Critical Updates Below: Red State, American Thinker, Joey Smith and Reliapundit provide anecdotal and quantitative evidence that would appear to confirm a decided bias against dealers who donated to GOP causes or to anti-Obama Democrats.
Special note for moonbats: no one here is saying that the sole criterion for closing a dealership was partisanship. What we ask is: does it seem odd that the list of closed dealerships appears to have contributed a grand total of $200 to Barack Obama and millions to GOP candidates/causes?
Quote from an attorney who Deposed Chrysler’s president last week: “It became clear to us that Chrysler does not see the wisdom of terminating 25 percent of its dealers… It really wasn’t Chrysler’s decision. They are under enormous pressure from the President’s automotive task force.”
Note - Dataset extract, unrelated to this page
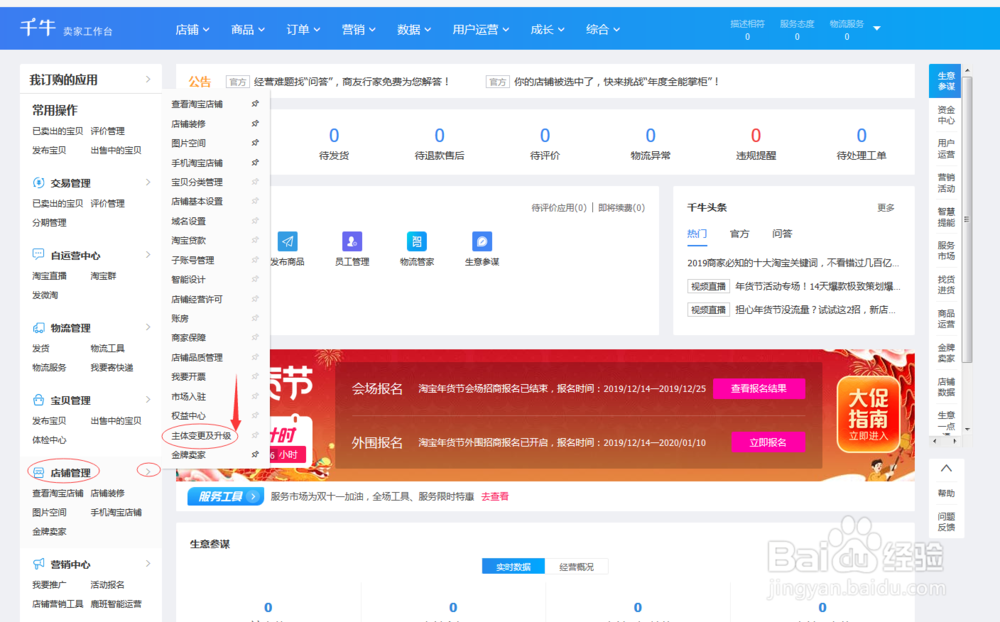Select the 发布商品 paper plane icon

pyautogui.click(x=289, y=242)
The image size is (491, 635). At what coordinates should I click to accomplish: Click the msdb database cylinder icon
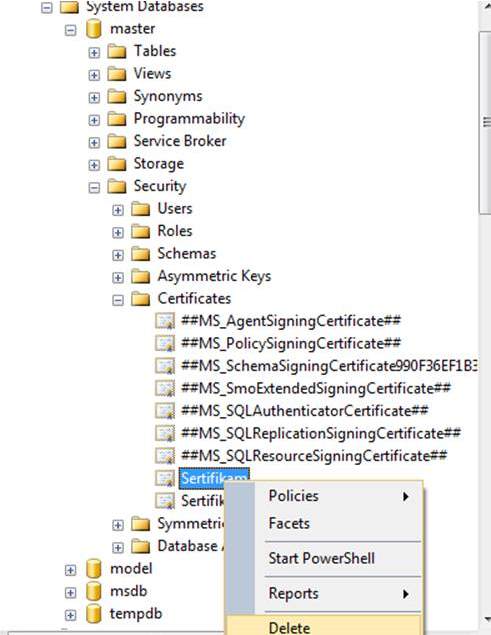coord(94,591)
Stay tuned. Data crunching is underway.
Insert eight entire screens packed with fevered abba-dabba.
First it was Vidkun Quisling and Michael Potemkin in dire concert:
Erick Erickson, RedState: Vichy Republicans
The quislings have formed a fire brigade to shoot at Cheney, Limbaugh, and others for burning down the quislings’ potemkin village.
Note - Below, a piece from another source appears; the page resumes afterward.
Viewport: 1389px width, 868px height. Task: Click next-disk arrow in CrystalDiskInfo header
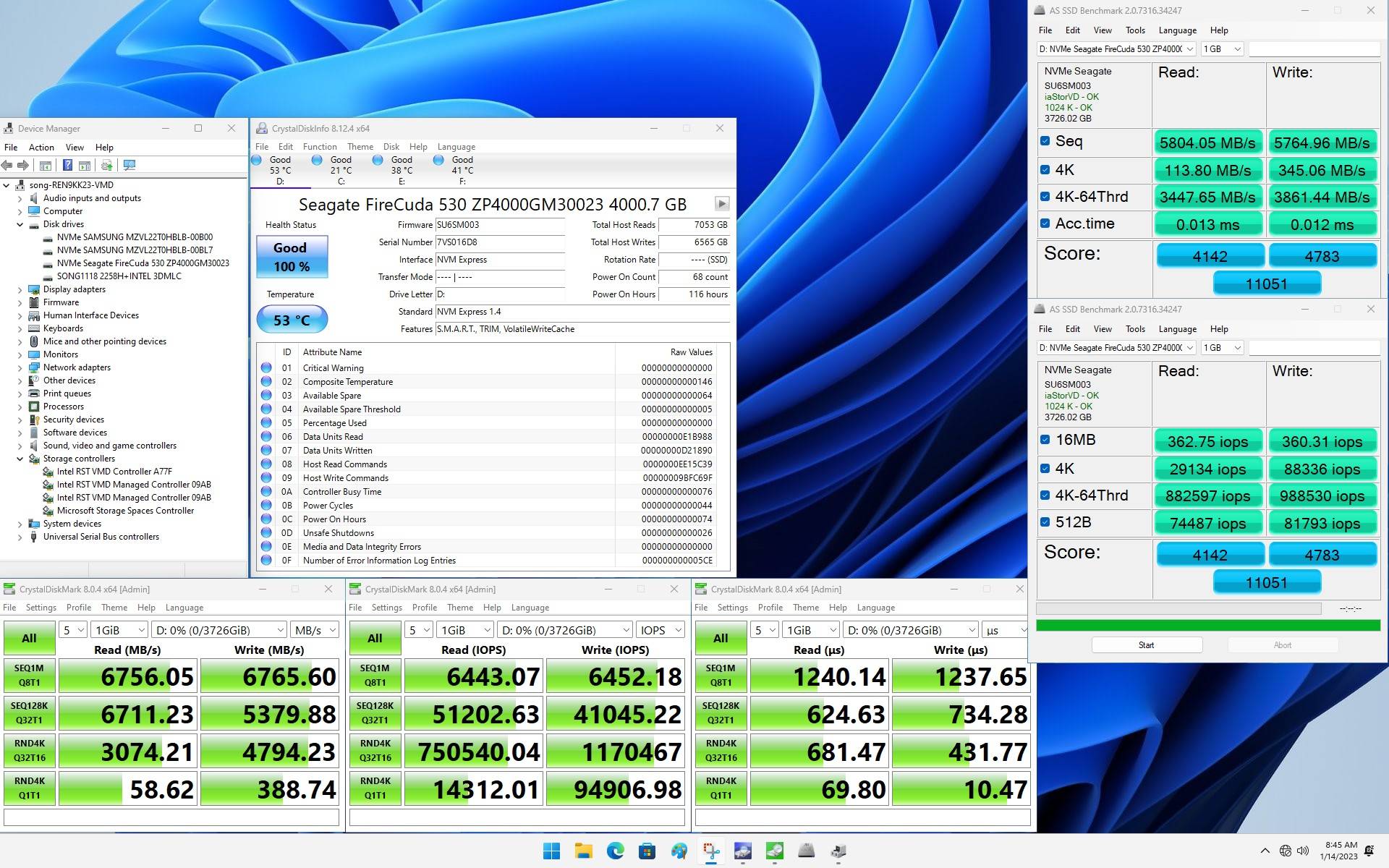[x=721, y=204]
Lenin called them “useful idiots,” those people living in liberal democracies who by giving moral and material support to a totalitarian ideology in effect were braiding the rope that would hang them.
Why people who enjoyed freedom and prosperity worked passionately to destroy both is a fascinating question, one still with us today. Now the useful idiots can be found in the chorus of appeasement, reflexive anti-Americanism, and sentimental idealism trying to inhibit the necessary responses to another freedom-hating ideology, radical Islam.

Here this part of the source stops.